Le sort d'une cigogne filmée en Haute-Saône avec le bec coincé dans une canette de Coca-cola a choqué et ému ; en Bourgogne-Franche-Comté, ils sont nombreux à être usés et parfois désabusés face aux incivilités et aux jets de déchets sur les routes de campagne.
"J'ai vu qu'elle avait une canette, je me suis dit 'là, c'est incroyable, c'est le pompon' !". Sa rencontre avec la pauvre cigogne au bec coincé dans une canette de Coca, en début de semaine dernière, Paul Bubba n'est pas près de l'oublier. Le lundi 12 juin, ce jeune ouvrier agricole s'apprêtait à faire faucher les foins d'un champ de Charmoille en Haute-Saône, quand la pauvre bête a croisé son chemin.

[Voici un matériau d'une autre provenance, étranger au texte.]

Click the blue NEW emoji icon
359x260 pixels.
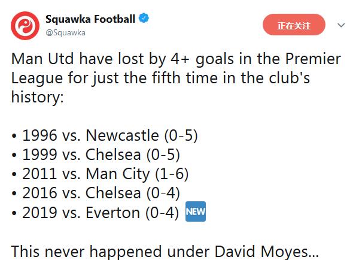[x=196, y=211]
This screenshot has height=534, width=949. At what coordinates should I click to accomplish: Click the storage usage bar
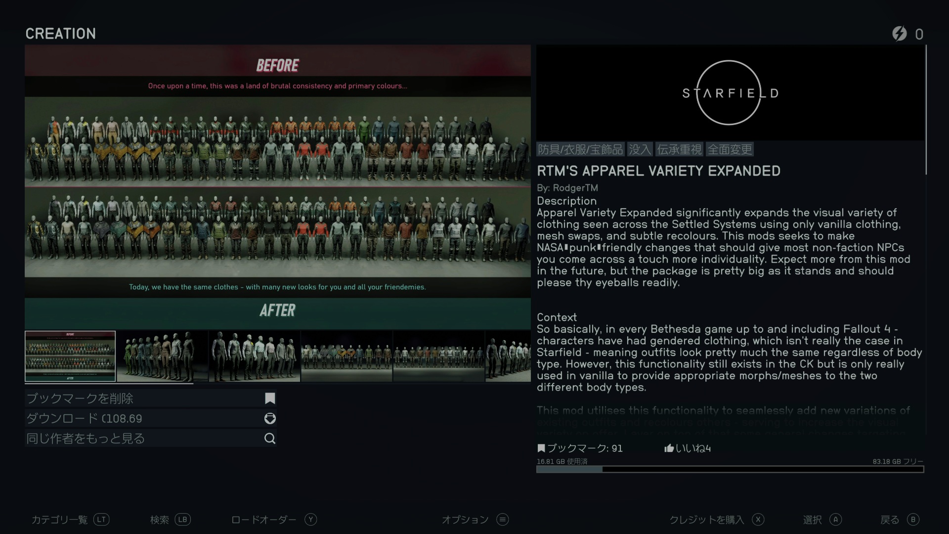[730, 469]
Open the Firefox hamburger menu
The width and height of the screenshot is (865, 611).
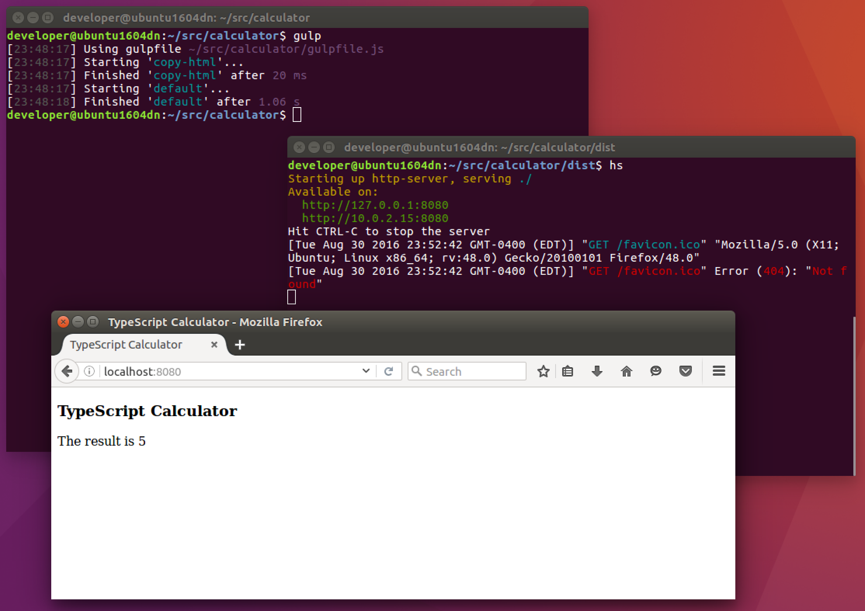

"Quand on commence à faucher, généralement, les cigognes, elles arrivent, elles aiment bien manger les vers" explique-t-il. Une compagnie qu'il apprécie. "Au bout d'un moment, il y en avait une dizaine, et j'en ai vu une arriver, avec comme un bec bizarre". "Je ne me suis pas trop inquiété au début, je me suis dit que j'allais bien la revoir". Lorsque la cigogne s'approche du tracteur, il comprend, effaré. "J'ai pris une vidéo et je me suis dit 'je vais essayer de l'attraper, on ne sait jamais". Mais, malgré ses essais, il échoue. "Elle était encore en forme… ", ajoute-t-il, pensif.

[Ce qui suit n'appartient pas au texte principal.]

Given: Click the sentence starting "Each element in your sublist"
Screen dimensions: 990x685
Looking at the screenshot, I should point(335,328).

Cette cigogne coincée a heureusement été retrouvée ce mardi 20 juin en toute fin d'après-midi. Mais Paul Bubba sait qu'elle ne sera pas le dernier animal à souffrir de cette pollution. Trouver des déchets dans les champs fait partie du quotidien de l'agriculteur. "On en voit tout le temps, on ramasse, on râle dans les tracteurs", soupire-t-il. "Le long des routes, ça devient des porcheries. Des papiers Mc Do, des canettes de bière, des fois même des morceaux de pneu". Et il n'est pas le seul à ne plus supporter ces incivilités.
"On en a marre de ramasser la merde"
Jean-Pierre Braichotte, maire sans étiquette de Cugney (Haute-Saône) est lapidaire. "Enfin, certains sont dégueulasses". Agriculteur de profession, il assume la provocation, et l'explique : "on en a marre de ramasser la merde, voilà".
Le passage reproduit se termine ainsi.